ACPER: Actor-Critic with Prioritised Experience Replay
Deep reinforcement learning implementation combining actor-critic policy gradient with prioritised experience replay for more sample-efficient training on continuous control tasks.
ACPER combines two orthogonal improvements to standard policy gradient methods: the variance-reduction of actor-critic architecture and the sample efficiency of Prioritised Experience Replay (PER). The result is a more stable training signal on continuous control environments where both data efficiency and gradient quality matter.
The Problem It Solves
Standard actor-critic (A2C, A3C) uses on-policy data — transitions collected by the current policy are used once and discarded. This is sample-wasteful. Off-policy methods like DQN reuse experience, but the standard uniform replay buffer treats all transitions equally, even when some provide much stronger learning signal.
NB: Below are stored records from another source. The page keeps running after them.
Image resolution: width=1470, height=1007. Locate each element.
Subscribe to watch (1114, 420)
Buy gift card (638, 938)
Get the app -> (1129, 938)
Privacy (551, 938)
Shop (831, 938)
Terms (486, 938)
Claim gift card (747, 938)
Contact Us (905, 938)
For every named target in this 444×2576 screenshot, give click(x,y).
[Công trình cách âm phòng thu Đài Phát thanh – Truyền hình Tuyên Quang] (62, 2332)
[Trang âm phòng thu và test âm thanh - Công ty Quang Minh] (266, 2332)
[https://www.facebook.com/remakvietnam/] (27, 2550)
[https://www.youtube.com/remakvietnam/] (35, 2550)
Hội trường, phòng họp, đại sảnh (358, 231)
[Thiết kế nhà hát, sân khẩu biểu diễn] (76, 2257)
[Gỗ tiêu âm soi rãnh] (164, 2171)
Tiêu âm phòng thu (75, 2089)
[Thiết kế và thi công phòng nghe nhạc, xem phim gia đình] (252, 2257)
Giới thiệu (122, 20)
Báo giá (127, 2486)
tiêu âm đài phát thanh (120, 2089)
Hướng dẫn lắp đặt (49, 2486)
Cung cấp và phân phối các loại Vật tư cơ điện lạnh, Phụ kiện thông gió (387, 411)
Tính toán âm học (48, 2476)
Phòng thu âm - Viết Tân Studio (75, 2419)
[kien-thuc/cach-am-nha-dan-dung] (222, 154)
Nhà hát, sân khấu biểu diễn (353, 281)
PER weights transitions by their temporal-difference error: experiences where the current value estimate is most wrong get sampled more often. ACPER applies this prioritisation to the actor-critic framework.
Implementation
The critic learns a value function V(s) using prioritised replay; the actor uses the TD-error-weighted advantage estimates to update the policy:
# Sample batch with priority weights
batch, weights, idxs = replay_buffer.sample(batch_size)
# Compute TD error for critic update
td_error = r + γ * V(s') - V(s)
# Update priorities in replay buffer
replay_buffer.update_priorities(idxs, td_error.abs().detach())
# Weighted actor loss
actor_loss = -(weights * log_prob * advantage).mean()The IS (importance sampling) weights correct for the non-uniform sampling bias, ensuring the policy gradient estimate stays unbiased.
Notes
This was built as an experimental implementation to understand the interaction between on-policy gradient estimation and off-policy replay. The stability improvement over vanilla A2C on CartPole and LunarLander was measurable, though the benefit diminishes in environments where on-policy data collection is cheap.